Reputation: 2121
I am trying to write a shell script that will search for a regular expression in each of the files in the current directory without using temp files.
Originally, I did this using a temp file to store echo * | sed 's/ /\n/g'
and then looped through each line of this file, using cat
on each and then grepping my expression and counting the lines of output. I was having some trouble with temp files being searched and was wondering if I could do everything using variables or some non-temp-files method (I don't really want to create a separate directory for the temp files either).
The problem I was having with variables was that after I had set the value of the variable to the output of echo * | sed 's/ /\n/g'
, I didn't know how to loop through each line so I could get the expression count from the files.

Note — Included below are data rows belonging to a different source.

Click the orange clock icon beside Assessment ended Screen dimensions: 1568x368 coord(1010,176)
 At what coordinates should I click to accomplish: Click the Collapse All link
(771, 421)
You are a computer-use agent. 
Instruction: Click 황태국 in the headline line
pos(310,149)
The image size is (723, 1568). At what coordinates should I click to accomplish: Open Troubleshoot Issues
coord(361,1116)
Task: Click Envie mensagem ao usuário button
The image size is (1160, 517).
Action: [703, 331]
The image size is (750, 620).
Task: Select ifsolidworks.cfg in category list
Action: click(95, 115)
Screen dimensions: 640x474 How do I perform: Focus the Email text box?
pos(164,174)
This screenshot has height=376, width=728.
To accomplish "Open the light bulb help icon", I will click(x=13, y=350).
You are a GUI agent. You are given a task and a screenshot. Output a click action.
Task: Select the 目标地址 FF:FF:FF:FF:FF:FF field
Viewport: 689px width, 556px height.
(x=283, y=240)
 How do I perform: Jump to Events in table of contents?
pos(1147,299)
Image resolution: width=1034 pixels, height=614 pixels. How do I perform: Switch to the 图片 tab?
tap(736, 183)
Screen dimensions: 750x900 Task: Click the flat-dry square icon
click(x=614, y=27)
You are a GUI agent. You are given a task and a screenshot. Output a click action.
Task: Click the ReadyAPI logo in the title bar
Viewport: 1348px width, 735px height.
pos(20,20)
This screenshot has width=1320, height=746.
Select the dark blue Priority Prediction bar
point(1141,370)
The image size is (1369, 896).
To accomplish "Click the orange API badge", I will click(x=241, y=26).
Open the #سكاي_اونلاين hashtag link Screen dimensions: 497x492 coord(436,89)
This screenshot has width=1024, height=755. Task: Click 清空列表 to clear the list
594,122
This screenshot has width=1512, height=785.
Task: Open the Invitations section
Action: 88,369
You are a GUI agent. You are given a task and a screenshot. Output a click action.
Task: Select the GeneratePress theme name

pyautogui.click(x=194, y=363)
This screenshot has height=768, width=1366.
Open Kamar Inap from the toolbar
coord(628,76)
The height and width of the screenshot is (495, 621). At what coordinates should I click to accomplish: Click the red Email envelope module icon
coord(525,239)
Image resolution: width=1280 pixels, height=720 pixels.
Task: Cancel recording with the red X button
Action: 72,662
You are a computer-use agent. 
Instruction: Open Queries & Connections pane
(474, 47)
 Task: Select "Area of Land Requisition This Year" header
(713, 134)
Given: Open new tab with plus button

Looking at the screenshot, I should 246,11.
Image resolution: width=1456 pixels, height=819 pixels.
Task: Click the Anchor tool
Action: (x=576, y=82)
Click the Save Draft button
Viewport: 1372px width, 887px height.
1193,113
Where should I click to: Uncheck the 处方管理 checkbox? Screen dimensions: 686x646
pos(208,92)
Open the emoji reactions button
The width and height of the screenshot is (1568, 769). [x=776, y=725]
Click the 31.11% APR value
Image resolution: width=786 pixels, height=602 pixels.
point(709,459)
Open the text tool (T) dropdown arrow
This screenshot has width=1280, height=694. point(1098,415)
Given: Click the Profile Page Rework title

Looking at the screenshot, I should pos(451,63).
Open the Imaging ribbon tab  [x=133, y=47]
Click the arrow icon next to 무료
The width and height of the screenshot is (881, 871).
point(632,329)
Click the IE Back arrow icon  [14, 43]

I just want the following to work (where I hardcode the expression):
% ls
% file1 file2 file3
% ./countMost.sh
% file2(28)
% ls
% file1 file2 file3
signifying that file2 has the most instances of the expression (28 of them).
Upvotes: 1
Views: 86
Reputation: 14390
This should give you the top ten most common lowercase words (you change change the regex to whatever) in for a bunch files inside a dir called test with counts.
grep -rhoE "[a-z]+" test | sort | uniq -c | sort -r | head
3 test
2 wow
2 what
2 oh
2 foo
2 bar
1 ham
If you want the count by filename, then remove the h flag on grep
grep -roE "[a-z]+" test | sort | uniq -c | sort -r | head
3 test/2:test
1 test/2:wow
1 test/2:what
1 test/2:oh
1 test/2:foo
1 test/2:bar
1 test/1:wow
1 test/1:what
1 test/1:oh
1 test/1:ham
Upvotes: 0
Reputation: 2670
A similar version of Job Lin solution uses sort args instead of sed:
grep -c -e "^d" file* | sort -n -k2 -t: -r |head -1
(here I look for lines starting with a 'd')
Upvotes: 1
Reputation: 143906
You can try something like this:
grep -c regex files | sed -e 's/^\(.*\):\(.*\)$/\2 \1/' | sort -r -n | head -n 1
Where regex
is your regular expression (can use egrep
as well) and the files
are your list of files.
Given 3 files:
file1:
qwe
qwe
qwe
asd
zxc
file2:
qwe
asd
zxc
file3:
asd
qwe
qwe
qwe
qwe
and I run:
grep -c 'qwe' file[1-3] | sed -e 's/^\(.*\):\(.*\)$/\2 \1/' | sort -r -n
I get the output:
4 file3
3 file1
1 file2
Additionally, adding the | head -n 1
at the end only gives me:
4 file3
Upvotes: 2